When Allen chose less money in free agency for a better chance of winning with the enemy Heat following the Celtics’ 2011-12 elimination in the Eastern Conference Finals to – that’s right – Miami, he crushed a dream.

Even with Doc Rivers at the helm and teammates Paul Pierce and Rajon Rondo still close by, Garnett knew Boston’s hopes of securing Banner 18 departed right along with its three-point specialist. The future Hall of Famer put on a strong face, continued to tell us he bled green, and all but proclaimed Allen dead to him.

Garnett said he lost his old buddy’s number. He gave him the cold shoulder the first time the two squared off as new opponents. He went out of his way to avoid speaking his name. Out of sight, out of mind.

KG took this loss more personally than the 2010 NBA Finals defeat to the Lakers. So did the fans, so much so that the man affectionately known as “Jesus” still gets booed every time he touches the ball in front of a C’s supporter – even after Rivers left in a far less tasteful manner and received multiple standing ovations upon his return to the Garden.

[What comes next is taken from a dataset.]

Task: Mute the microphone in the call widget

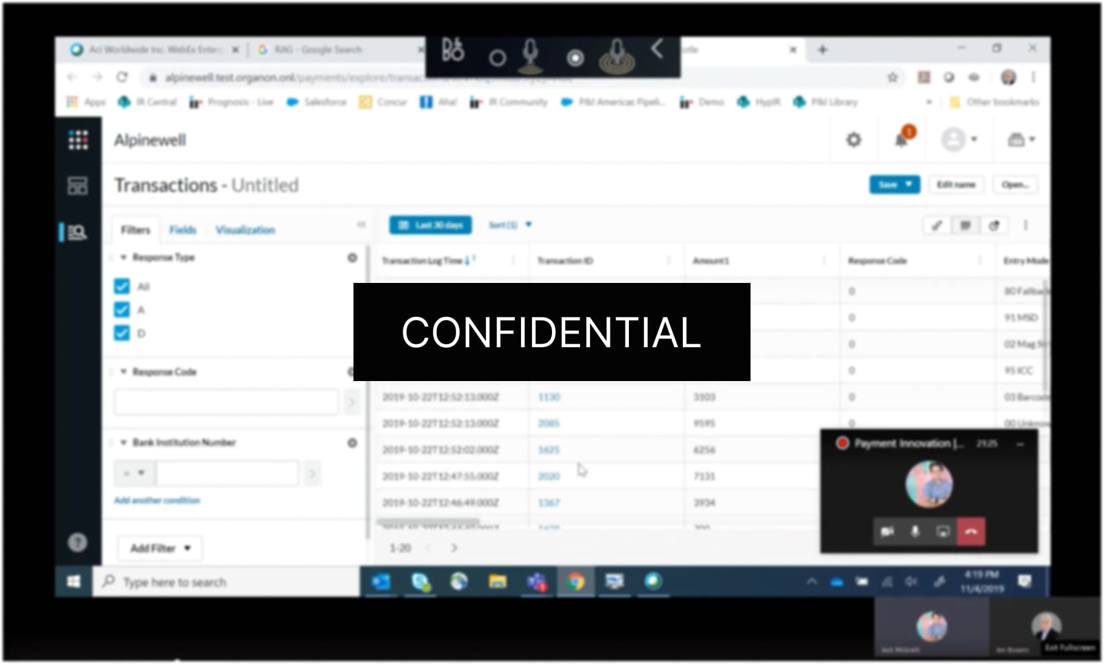Action: [915, 531]
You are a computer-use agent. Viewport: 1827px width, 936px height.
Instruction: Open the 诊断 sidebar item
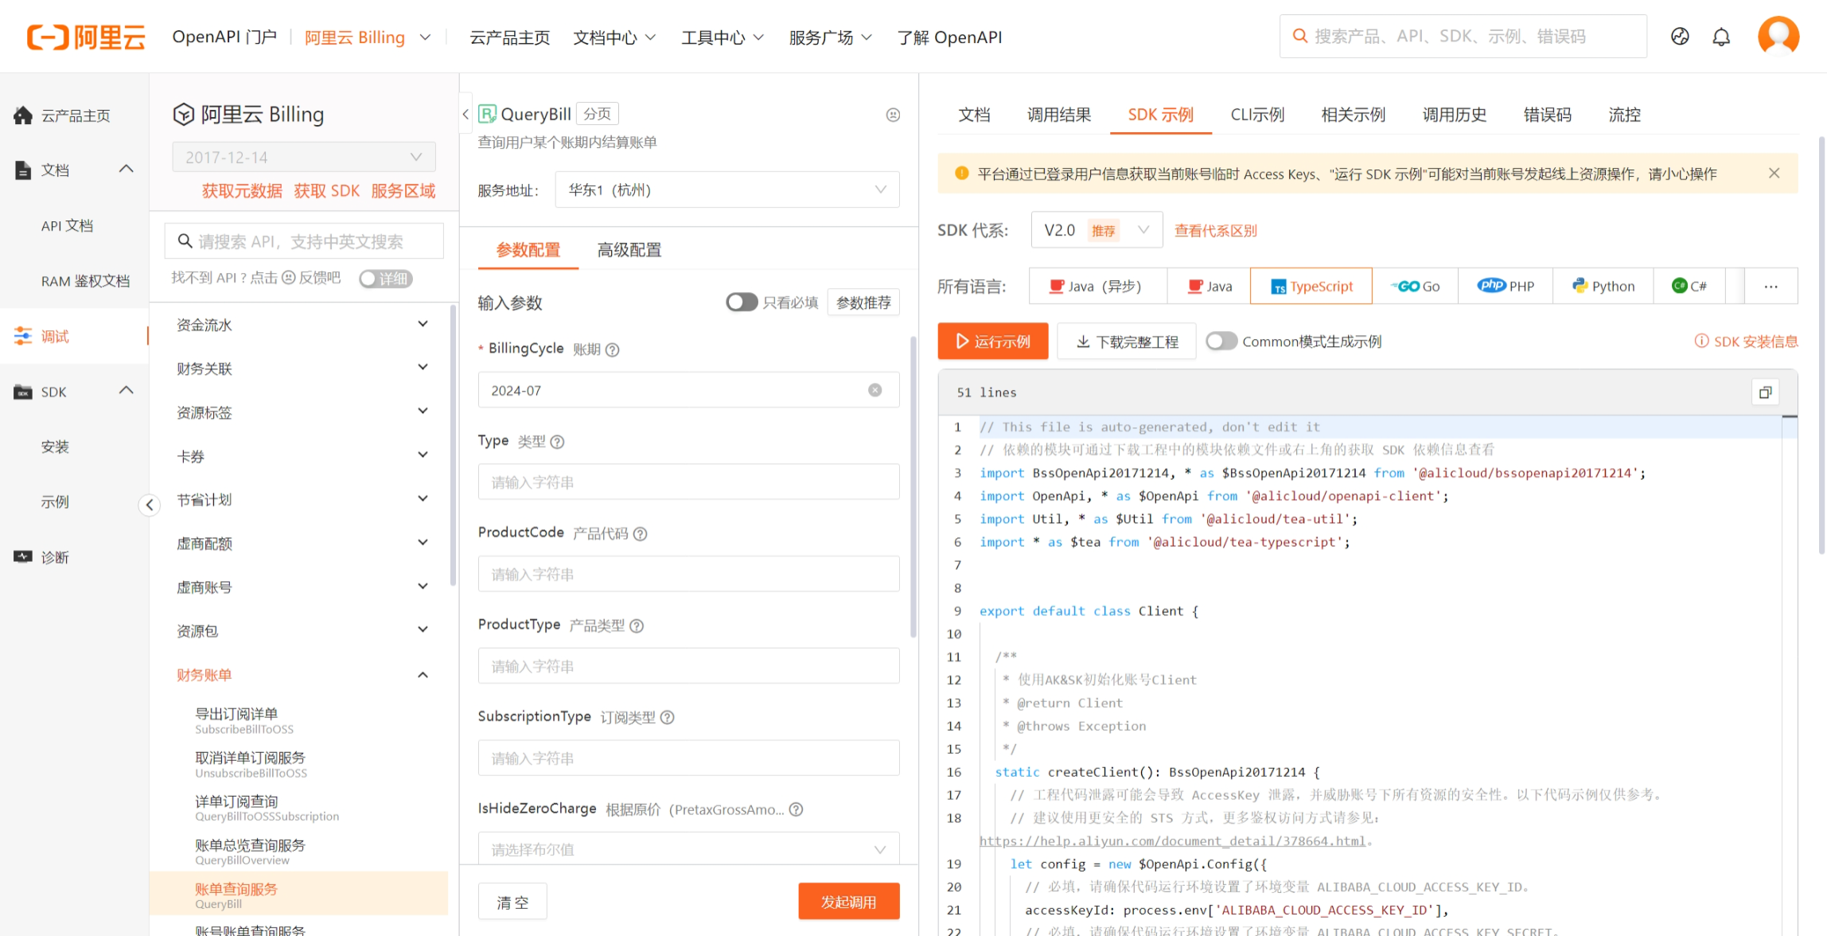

Garnett’s loyalty resonated, all the more so after he expressed a hesitancy to chase another title this season if it meant leaving Boston. The place he once had to be convinced to play in had become home. It was Pierce, the captain of more than a decade, who pushed his friend to make the move to Brooklyn.

People say time heals all wounds. Not so for Garnett, not yet.

Even as a Net, he still sees red when he lays his eyes on Allen. With all the curses he spews on the court in a given game, you can only imagine the colorful words he mutters to himself when he feels betrayed.

Allen won a second championship in his first year in Miami. In fact, he was single-handedly responsible for extending the series against San Antonio in the face of elimination with a miraculous game-tying shot from beyond the arc with 5.2 seconds to play in Game 6. Minutes later, the Heat had an overtime win.

With Miami leading two-games-to-none in its second-round matchup with Brooklyn, the veteran is setting himself up nicely to capture a third ring this season.

Garnett’s time with the Larry O’Brien trophy is likely over. His Nets are old, hurt, and in over their heads. That won’t be any different a year from now.

In Boston, however, Banner 17 never would have occurred had Garnett and Allen not been united. To get to the top of the mountain, they needed Rivers’ player management skills, Pierce’s penchant for seizing the moment, Garnett’s over-the-top emotion and unmatched leadership, and Allen’s smooth scoring finesse. They all needed each other. In a league filled with selfish play, rare selflessness guided their journey.

One day, the 2007-08 Celtics will be brought together again and celebrated for their previously unfathomable achievement.

I hope that after Garnett’s playing days are over and the professional rivalries subside, the personal ones will too.

The numbers 34 and 5 are undoubtedly heading to the rafters in the years to come. So, too, might 20. Even Danny Ainge could be honored for his successes with the organization. If all those men aren’t alongside one another to honor the moment, it would be a shame. It would be missing something. It might even take a little something away from the magic that took place so many years earlier.

Garnett and Allen deserve better. Selfishly, so do the fans.

But it all starts with Garnett growing up.